Archie James, vice president of business development at Converge Technology Partners, a Toronto-based solution provider and Pure Storage partner, told CRN at the time that his company is already bringing Portworx to a couple of customer opportunities.

“This is part of our hybrid cloud practice focus on modern app development,” James said. “We see Portworx as a big part of this and are using it for app modernization. I’m hearing our engineers say they really like Portworx and find it a great tool for containerization.”

Snyk

Founded in 2015, the Boston-based company offers a platform that helps businesses quickly develop, scale and secure applications, targeting developers rather than security IT personnel to help them fix security issues in their source code as well as their Kubernetes and container applications.

The company received a large amount of venture capital this year to help with go-to-market efforts and to improve its platform. In March, Boston-based Snyk closed its Series E funding round of $300 million with plans to use some of the proceeds to build out go-to-market teams in Australia, India, Japan, Korea, New Zealand and Singapore. It raised $150 million in January.

Some of the proceeds will go into improving security through partnerships with developer-first companies such as Atlassian, Datadog, Docker, Dynatrace and Red Hat.

In May, Snyk announced the acquisition of FossID, a Swedish company that offers a software composition analysis tool that scans code for open source licenses and vulnerabilities. The plan is to integrate FossID’s capabilities into Snyk’s software composition analysis (SCA) tool, Snyk Open Source.

In June, Gartner named Snyk (pronounced “sneak”) in the 2021 Magic Quadrant for Application Security Testing (AST).

Splunk’s Observability Cloud

Splunk made its Observability Cloud for IT and DevOps teams generally available earlier this year to expand sales of its machine data management technology for IT infrastructure monitoring, application performance management and DevOps tasks.

Splunk Observability Cloud incorporates some existing Splunk products including Splunk Log Observer, Splunk Real User Monitoring (RUM), Splunk Infrastructure Monitoring, Splunk APM and Splunk On-Call.

For DevOps tasks, the inclusion of Splunk Log Observer in Splunk Observability Cloud provides the log data management and analysis capabilities needed by developers and site reliability engineers.

According to The NPD Group, Splunk saw a 22% increase in revenue growth in 2021 Q1 compared to the same period in 2020.

VMWare Tanzu

VMware Tanzu is rapidly gaining market momentum as enterprises and developers across the globe leverage Tanzu’s Kubernetes capabilities to build modern applications faster than ever before.

VMware Tanzu enables businesses to run Kubernetes in vSphere and manage Kubernetes across multiple clouds whether its public or private, while allowing customers to automate the delivery of containerized workloads.

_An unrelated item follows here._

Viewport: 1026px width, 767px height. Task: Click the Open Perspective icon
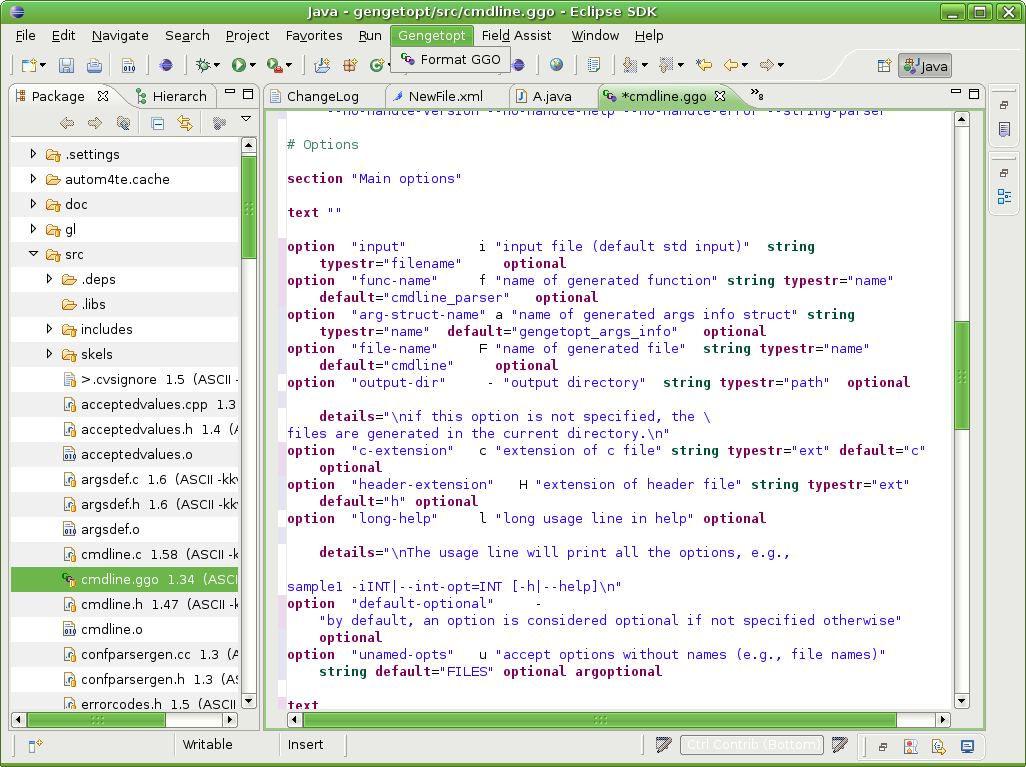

With roughly 80 million workloads today currently on vSphere platforms in the data center, Tanzu is top of mind in VMware’s strategy to become a Software-as-a-Service (SaaS) and subscription software company.

“Given the importance of application modernization and digital initiatives at all of our customers, you can imagine why Tanzu is becoming more and more central to what we talk about with a lot of our customers,” said VMware’s new CEO Raghu Raghuram during the company’s recent first quarter financial earnings report.

Tanzu is enabling its customers’ developers to modernize their applications in the clouds of their choice via innovative software tools and the VMware Tanzu Developer Center. VMware’s center provides tools for DevOps engineers, automation experts and developers.

Additionally, in terms of VMware’s Bitnami open-source application marketplace, VMware has more than two million developers registered.